If you’re unfamiliar, Howard Marks is a co-founder Oak Tree Capital Management, a prominent Alternate Investment Manager, managing assets exceeding $192 billion. This should underscore his significant influence in the investment realm.
On 17th April 2024, Howard Marks published his latest memo titled “The Indispensability of Risk” here are our Top 8 learnings from the same.
The memo starts with an analogy, where he explains how a game of chess involves deliberately giving away (sacrificing) a piece as a part of one’s game plan. This is true for investing as well.
1. Investments involve real sacrifices
Similar to a chess player, an investor assumes the risk of potential losses in exchange for gains that often do not materialize immediately. Simply put, in the quest for investment success, not taking risks poses a significant risk itself.
2. Investors always have three investment choices
a. Avoiding Risk – This results in low return (Think of a Bank FD)

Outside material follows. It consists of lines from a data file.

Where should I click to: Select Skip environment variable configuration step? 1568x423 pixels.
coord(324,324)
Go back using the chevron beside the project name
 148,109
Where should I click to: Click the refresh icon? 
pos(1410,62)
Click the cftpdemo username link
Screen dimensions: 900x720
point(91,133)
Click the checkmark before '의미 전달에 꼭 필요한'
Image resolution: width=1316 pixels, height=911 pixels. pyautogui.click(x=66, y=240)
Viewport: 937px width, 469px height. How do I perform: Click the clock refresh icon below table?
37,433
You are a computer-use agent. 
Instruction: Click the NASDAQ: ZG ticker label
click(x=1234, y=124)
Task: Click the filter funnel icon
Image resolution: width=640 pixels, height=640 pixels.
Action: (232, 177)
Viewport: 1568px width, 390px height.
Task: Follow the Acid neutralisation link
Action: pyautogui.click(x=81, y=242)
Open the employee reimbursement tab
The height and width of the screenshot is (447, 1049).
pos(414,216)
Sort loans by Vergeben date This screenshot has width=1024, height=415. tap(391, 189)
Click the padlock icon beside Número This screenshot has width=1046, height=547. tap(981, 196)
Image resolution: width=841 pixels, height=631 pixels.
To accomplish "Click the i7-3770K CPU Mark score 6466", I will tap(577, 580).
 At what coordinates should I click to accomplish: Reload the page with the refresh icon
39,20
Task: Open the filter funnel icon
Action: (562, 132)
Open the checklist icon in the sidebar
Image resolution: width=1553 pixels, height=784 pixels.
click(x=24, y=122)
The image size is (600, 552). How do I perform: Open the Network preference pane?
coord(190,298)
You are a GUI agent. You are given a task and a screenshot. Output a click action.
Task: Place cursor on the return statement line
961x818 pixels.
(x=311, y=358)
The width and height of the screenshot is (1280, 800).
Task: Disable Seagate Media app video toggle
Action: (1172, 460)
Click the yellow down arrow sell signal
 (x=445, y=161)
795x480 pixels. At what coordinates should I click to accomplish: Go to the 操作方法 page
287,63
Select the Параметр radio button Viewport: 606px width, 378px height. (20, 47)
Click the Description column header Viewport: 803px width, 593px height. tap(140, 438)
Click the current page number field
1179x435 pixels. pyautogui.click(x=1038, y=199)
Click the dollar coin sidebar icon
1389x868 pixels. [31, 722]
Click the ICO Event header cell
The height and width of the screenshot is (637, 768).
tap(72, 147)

b. Taking Moderate Risk – This mostly results in a commensurately moderate return (Think of investing in an Index Fund)
c. Taking High Uncertainty – This could result in a substantial permanent loss of capital and is the path to finding multi-baggers.
Since option “C” is something most of us are interested in, let’s understand it in a bit more detail.
To understand this, imagine the Execution Risk that investors took with Angel One Ltd. when the company transitioned from a traditional broking model to a modern discount broking model. This resulted in significant wealth creation. On the contrary, you must have also heard stories about how Sulzon Ltd. failed to create the kind of wealth investors envisaged initially, resulting in significant wealth destruction. Exposing investors to the risk of Operating at High Debt.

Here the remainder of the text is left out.